Directions for this task:
Retype only the lines running from the beginning of the entries below to the line with "Central Monitoring System (1300, 527)", both included. Do not include pictures.

Data provided Block Start

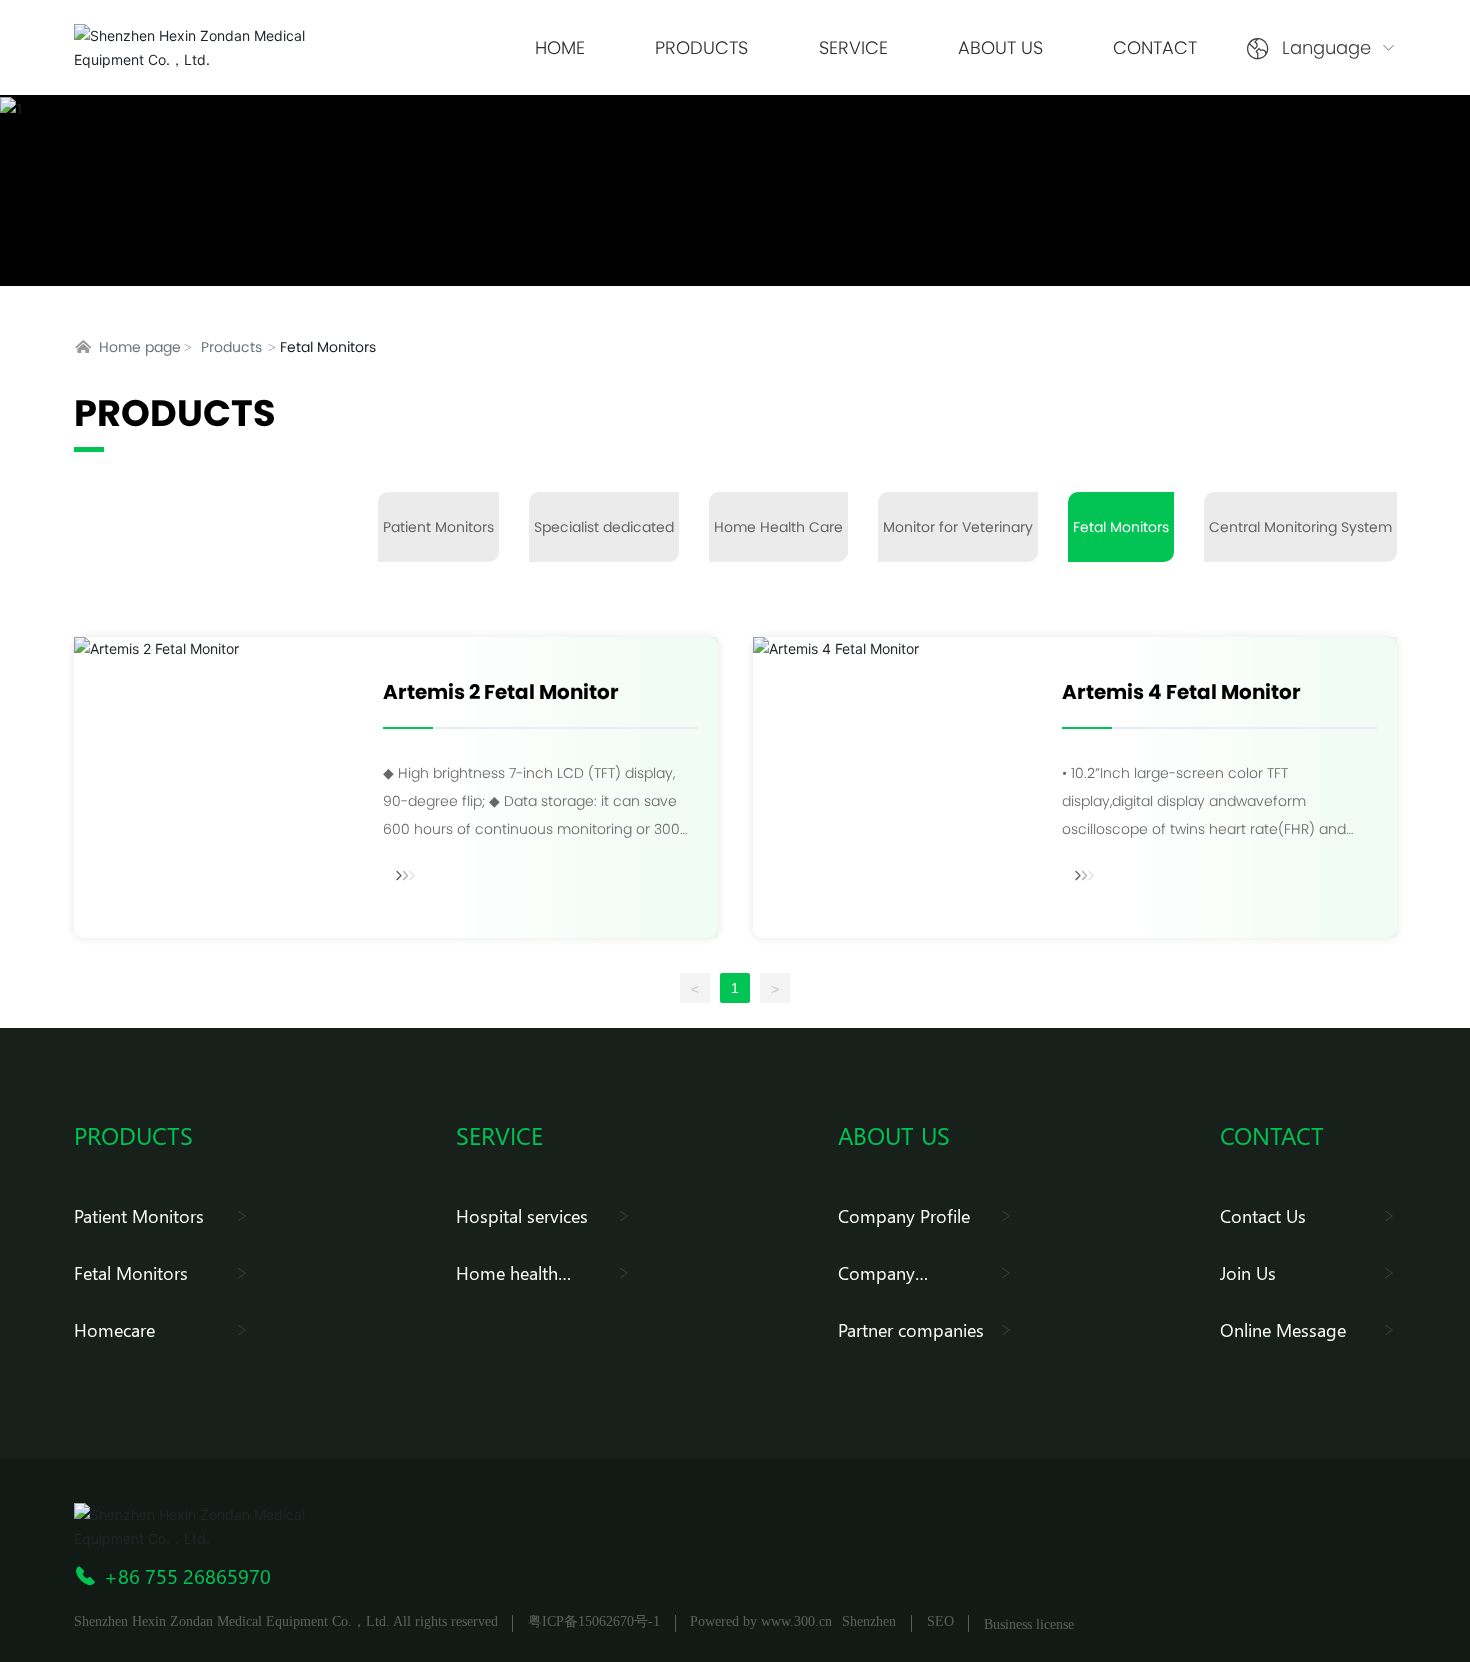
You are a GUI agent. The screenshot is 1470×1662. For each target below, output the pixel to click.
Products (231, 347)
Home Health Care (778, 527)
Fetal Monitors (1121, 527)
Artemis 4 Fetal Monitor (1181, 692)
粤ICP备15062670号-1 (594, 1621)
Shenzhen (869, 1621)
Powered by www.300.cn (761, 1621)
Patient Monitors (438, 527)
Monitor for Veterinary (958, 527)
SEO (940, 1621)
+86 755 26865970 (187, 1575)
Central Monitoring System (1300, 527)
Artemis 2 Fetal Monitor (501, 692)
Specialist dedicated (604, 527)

Data provided Block End

Exercise response:
You are a GUI agent. The screenshot is 1470×1662. For each target below, output the pixel to click.
Products (231, 347)
Home Health Care (778, 527)
Fetal Monitors (1121, 527)
Artemis 4 Fetal Monitor (1181, 692)
粤ICP备15062670号-1 (594, 1621)
Shenzhen (869, 1621)
Powered by www.300.cn (761, 1621)
Patient Monitors (438, 527)
Monitor for Veterinary (958, 527)
SEO (940, 1621)
+86 755 26865970 (187, 1575)
Central Monitoring System (1300, 527)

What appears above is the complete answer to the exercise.